I. Comment frère Gorenflot se réveilla, et de l’accueil qui lui fut fait a son couvent.
Nous avons laissé notre ami Chicot en extase devant le sommeil non interrompu et devant le ronflement splendide de frère Gorenflot ; il fit signe à l’aubergiste de se retirer et d’emporter la lumière, après lui avoir recommandé sur toutes choses de ne pas dire un mot au digne frère de la sortie qu’il avait faite à dix heures du soir, et de la rentrée qu’il venait de faire à trois heures du matin.

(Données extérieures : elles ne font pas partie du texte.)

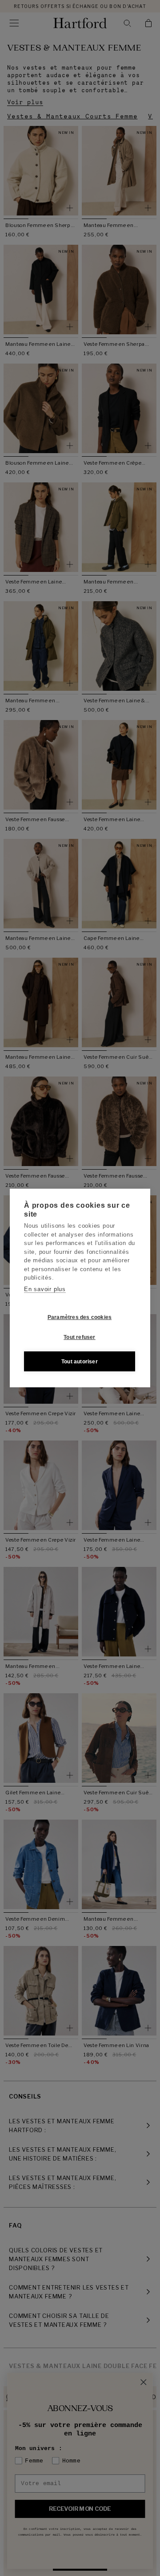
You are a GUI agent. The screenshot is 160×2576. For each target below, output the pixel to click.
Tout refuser (79, 1337)
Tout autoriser (79, 1361)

Comme maître Bonhomet avait remarqué une chose, c’est que dans les relations qui existaient entre le fou et le moine, c’était toujours le fou qui payait, il tenait le fou en grande considération, tandis qu’il n’avait au contraire qu’une vénération fort médiocre pour le moine. Il promit en conséquence à Chicot de n’ouvrir en aucun cas la bouche sur les événements de la nuit, et se retira, laissant les deux amis dans l’obscurité, ainsi que la chose venait de lui être recommandée.
Bientôt Chicot s’aperçut d’une chose qui excita son admiration, c’est que frère Gorenflot ronflait et parlait en même temps. Ce qui indiquait, non pas, comme on pourrait le croire, une conscience bourrelée de remords, mais un estomac surchargé de nourriture.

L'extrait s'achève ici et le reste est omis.